Fibroids range in size from seedlings, undetectable by the human eye, to bulky masses that can distort and enlarge the uterus. They can be single or multiple, in extreme cases expanding the uterus so much that it reaches the rib cage.

Doctors don’t know the cause of uterine fibroids, but research and clinical experience point to several factors:

*Genetic alterations. Many fibroids contain alterations in genes that code for uterine muscle cells.

*Hormones. Estrogen and progesterone, two hormones that stimulate development of the uterine lining in preparation for pregnancy, appear to promote the growth of fibroids. Fibroids contain more estrogen and estrogen receptors than do normal uterine muscle cells.

Other chemicals. Substances that help the body maintain tissues, such as insulin-like growth factor, may affect fibroid growth.

Location
Fibroids may be single or multiple. Most fibroids start in an intramural location, that is the layer of the muscle of the uterus. With further growth, some lesions may develop towards the outside of the uterus (subserosal or pedunculated), some towards the cavity (submucosal or intracavitary). Lesions affecting the cavity tend to bleed more and interfere with pregnancy. Secondary changes that may develop within fibroids are hemorrhage, necrosis, calcification, and cystic changes. Less frequently, leiomyomas may occur at the lower uterine segment, cervix, or uterine ligaments.

Risk factors
There are few known risk factors for uterine fibroids, other than being a woman of reproductive age. Other factors include:

*Heredity. If your mother or sister had fibroids, you’re at increased risk of also developing them.

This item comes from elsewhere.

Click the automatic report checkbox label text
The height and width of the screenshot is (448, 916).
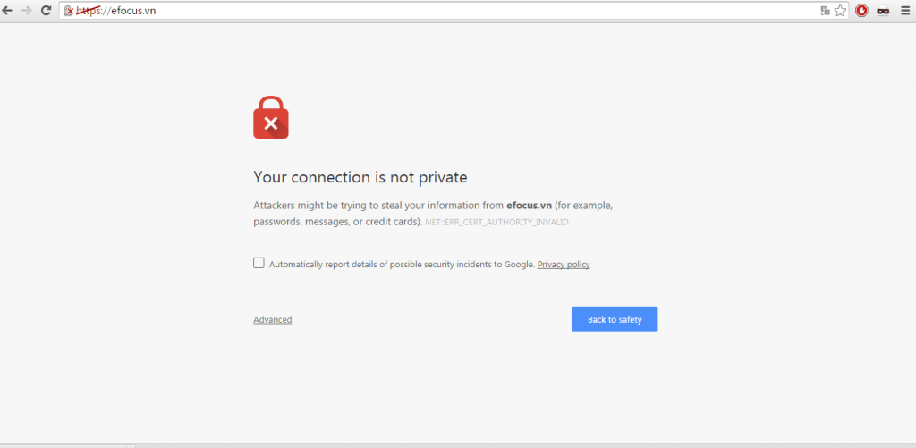pos(402,265)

*Race. Black women are more likely to have fibroids than are women of other racial groups. In addition, black women have fibroids at younger ages, and they’re also likely to have more or larger fibroids.
Inconclusive research

Research examining other potential risk factors has been inconclusive. Although some studies have suggested that obese women are at higher risk of fibroids, other studies have not shown a link.

In addition, limited studies once suggested that women who take oral contraceptives and athletic women may have a lower risk of fibroids, but later research failed to establish this connection. Researchers have also looked at whether pregnancy and giving birth may have a protective effect, but results remain unclear.

Diagnosis:
Uterine fibroids are frequently found incidentally during a routine pelvic exam. Your doctor may feel irregularities in the shape of your uterus through your abdomen, suggesting the presence of fibroids.

Ultrasound
If confirmation is needed, your doctor may obtain an ultrasound — a painless exam that uses sound waves to obtain a picture of your uterus — to confirm the diagnosis and to map and measure fibroids. A doctor or technician moves the ultrasound device (transducer) over your abdomen (transabdominal) or places it inside your vagina (transvaginal) to obtain images of your uterus.

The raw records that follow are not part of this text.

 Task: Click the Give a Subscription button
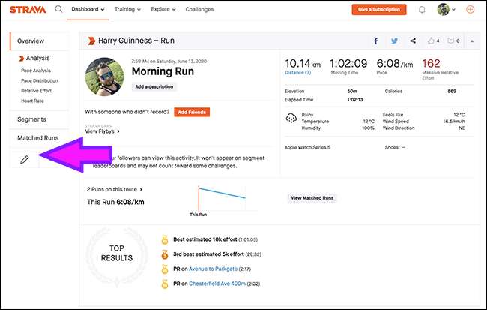click(379, 10)
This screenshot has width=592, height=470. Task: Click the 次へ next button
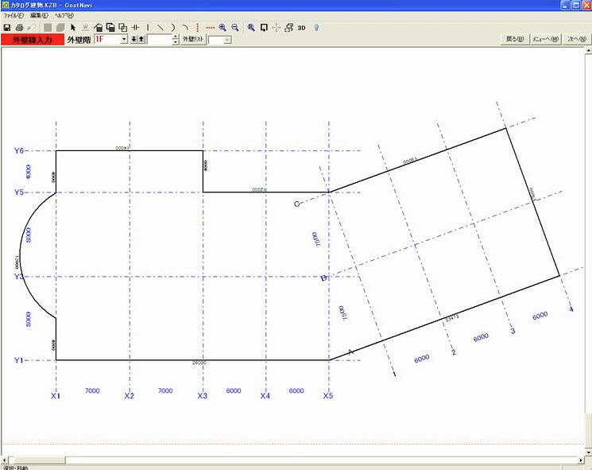[576, 39]
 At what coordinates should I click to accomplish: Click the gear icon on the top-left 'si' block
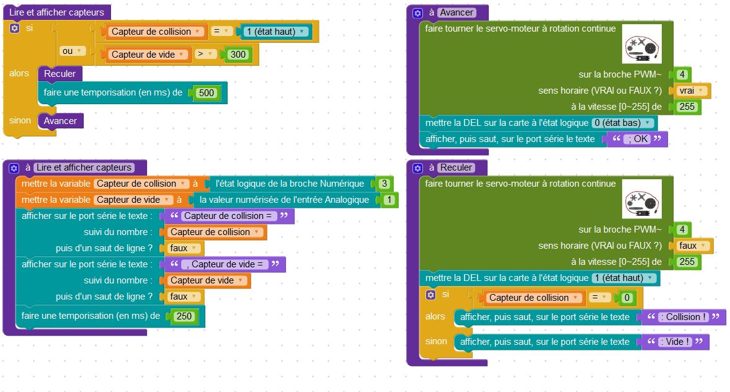click(x=15, y=29)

Transvaginal ultrasound provides more detail because the probe is closer to the uterus. Transabdominal ultrasound visualizes a larger anatomic area. Sometimes, fibroids are discovered during an ultrasound conducted for a different purpose, such as during a prenatal ultrasound.

Other imaging tests
If traditional ultrasound doesn’t provide enough information, your doctor may order other imaging studies, such as:

*Hysterosonography. This ultrasound variation uses sterile saline to expand the uterine cavity, making it easier to obtain interior images of the uterus. This test may be useful if you have heavy menstrual bleeding despite normal results from traditional ultrasound….click to see

*Hysterosalpingography. This technique uses a dye to highlight the uterine cavity and fallopian tubes on X-ray images. Your doctor may recommend it if infertility is a concern. In addition to revealing fibroids, it can help your doctor determine if your fallopian tubes are open.  ...click to see

*Hysteroscopy. Your doctor inserts a small, lighted telescope called a hysteroscope through your cervix into your uterus. The tube releases a gas or liquid to expand your uterus, allowing your doctor to examine the walls of your uterus and the openings of your fallopian tubes. A hysteroscopy can be performed in your doctor’s office.
Imaging techniques that may occasionally be necessary include computerized tomography (CT) and magnetic resonance imaging (MRI).

Other tests
If you’re experiencing abnormal vaginal bleeding, your doctor may want to conduct other tests to investigate potential causes. He or she may order a complete blood count (CBC) to determine if you have iron deficiency anemia because of chronic blood loss. Your doctor may also order blood tests to rule out bleeding disorders and to determine the levels of reproductive hormones produced by your ovaries.
Complications
Although uterine fibroids usually aren’t dangerous, they can cause discomfort and may lead to complications such as anemia from heavy blood loss. In rare instances, fibroid tumors can grow out of your uterus on a stalk-like projection. If the fibroid twists on this stalk, you may develop a sudden, sharp, severe pain in your lower abdomen. If so, seek medical care right away. You may need surgery.

Malignancy
Very few lesions are or become malignant. Signs that a fibroid may be malignant are rapid growth or growth after menopause. Such lesions are typically a leiomyosarcoma on histology. There is no consensus among pathologists regarding the transformation of Leiomyoma into a sarcoma. Most pathologists believe that a Leiomyosarcoma is a de novo disease.

Pregnancy and fibroids
Because uterine fibroids typically develop during the childbearing years, women with fibroids are often concerned about their chances of a successful pregnancy.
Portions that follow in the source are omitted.